You think they wanted to see you in those jogging outfits? At different stages in my life, when I was doing just street activism, I would wear just jogging suits, going on marches that mostly resulted in a night in jail. Why would you wear a suit if you're going to spend the night on Rikers Island? But don't forget I was still a preacher, and when I was preaching on Sunday, I wasn't preaching in jogging suits.

If you're associated with any one accessory, it's that medallion you used to wear around your neck. Why were you so attached to it? In '86, I was on the Howard Beach case, and in the middle of the case a man came from Atlanta, Hosea Williams, who was one of Dr. King's chief lieutenants. He had a rally in the church I grew up in, and he said how proud he was of me, a son of the Movement, fighting racism in Howard Beach, and he gave me an award—the medallion. Not only was it notgold, it was an award—not only did I not buy it, it was an award from one of Dr. King's right-hand men! I remember for weeks I even slept with it.

What happened to it? I did 15 days in the Brooklyn House of Detention during the Days of Outrage. I checked it in, and when I left they couldn't find it. It's somewhere in the legal system.

In any case, the medallion is gone, the jogging suit is gone, and you stand before us now a pillar of sartorial respectability. Today it's a more sophisticated look. If you're a good organizer, you dress with what's going on, you don't dress against it, because people that you're trying to appeal to . . . you've got to be appealing. That's part of organizing. Running for the Senate, you, well, dress more senatorial. And, you get older! I'm no longer in my early thirties, my early forties—my kids are no longer pre-teenagers, they're teens. I mean, there's a natural progression. And then also, a lot of my supporters are black businesspeople now. I mean, a guy that preaches, who speaks 80 to 100 times a year, would have a suit! The scandal would be if I didn't. This year I spoke at Harvard, Yale, Georgetown. I mean, why wouldn't I have a suit?

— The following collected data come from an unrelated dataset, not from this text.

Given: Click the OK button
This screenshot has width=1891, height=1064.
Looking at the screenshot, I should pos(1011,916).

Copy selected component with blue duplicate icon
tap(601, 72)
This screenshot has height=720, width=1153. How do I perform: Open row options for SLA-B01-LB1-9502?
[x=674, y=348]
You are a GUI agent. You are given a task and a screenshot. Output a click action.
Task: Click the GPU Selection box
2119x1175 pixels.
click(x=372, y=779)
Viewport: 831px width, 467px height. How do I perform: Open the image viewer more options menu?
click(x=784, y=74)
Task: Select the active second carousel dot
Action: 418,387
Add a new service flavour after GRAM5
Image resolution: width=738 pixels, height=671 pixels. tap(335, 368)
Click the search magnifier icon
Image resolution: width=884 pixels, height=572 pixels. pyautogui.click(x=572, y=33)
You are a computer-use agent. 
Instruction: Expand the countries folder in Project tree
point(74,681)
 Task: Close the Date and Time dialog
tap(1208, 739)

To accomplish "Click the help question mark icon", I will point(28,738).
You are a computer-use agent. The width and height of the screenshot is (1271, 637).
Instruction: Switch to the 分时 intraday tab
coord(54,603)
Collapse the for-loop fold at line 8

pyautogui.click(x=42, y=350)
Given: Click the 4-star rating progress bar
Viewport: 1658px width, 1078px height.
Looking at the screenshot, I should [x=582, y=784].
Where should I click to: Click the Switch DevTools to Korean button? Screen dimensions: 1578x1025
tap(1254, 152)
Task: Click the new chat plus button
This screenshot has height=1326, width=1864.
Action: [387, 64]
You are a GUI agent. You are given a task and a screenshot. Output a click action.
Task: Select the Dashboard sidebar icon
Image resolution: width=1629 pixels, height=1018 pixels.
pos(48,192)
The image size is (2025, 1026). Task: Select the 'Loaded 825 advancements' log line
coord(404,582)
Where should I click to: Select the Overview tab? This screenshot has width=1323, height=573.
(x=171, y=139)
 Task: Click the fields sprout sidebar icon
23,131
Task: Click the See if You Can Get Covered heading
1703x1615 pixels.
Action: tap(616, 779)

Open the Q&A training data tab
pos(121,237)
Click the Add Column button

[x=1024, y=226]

You know, we have an office in the Empire State Building where I fight corporate racism in advertising—it would look silly for a guy with an office in the Empire State Building not to wear a suit! I meet with corporate CEOs—I wouldn't go in there in Reeboks and a jogging suit to tell them they've got to cut in black media in a multimillion budget! You've got to go to these corporate offices and look like you represent something of substance.

Nevertheless, this sartorial substance is somewhat offset by your coiffure. [This particular afternoon, the Reverend's 'do is fairly flat on top, though it still ends in a neat, tight flip somewhat reminiscent of Cheryl Tiegs on the cover of Seventeen magazine circa 1964.] You know, my hairstyle came from James Brown—he had me style my hair like his so I'd look like his son. The hair will always be long—that's my commitment to James. No matter what kind of suit, it will be under a full head of hair.

Actually, the hairstyle—along with the medallion—is still one of the first things people think of when they think of you, which may be due in part to the famous New York Post cover of you under a hair dryer. Did you like that shot? No! I mean this guy Ginzburg, a photographer—I'll never forget it—he was showing me his book, a book called 100 Years of Lynching. So I'm totally enthralled with this book, because it documented some of the most atrocious lynching that ever was, and in the middle of giving me the book he takes this shot of me under the hair dryer! The last thing I'm thinking is he works for the New York Post. The next morning I pick up the Post—oh! So even James called me the next day and said, "Reverend, Why would you be photographed like that?" For years I was explaining that I did not set up that photograph.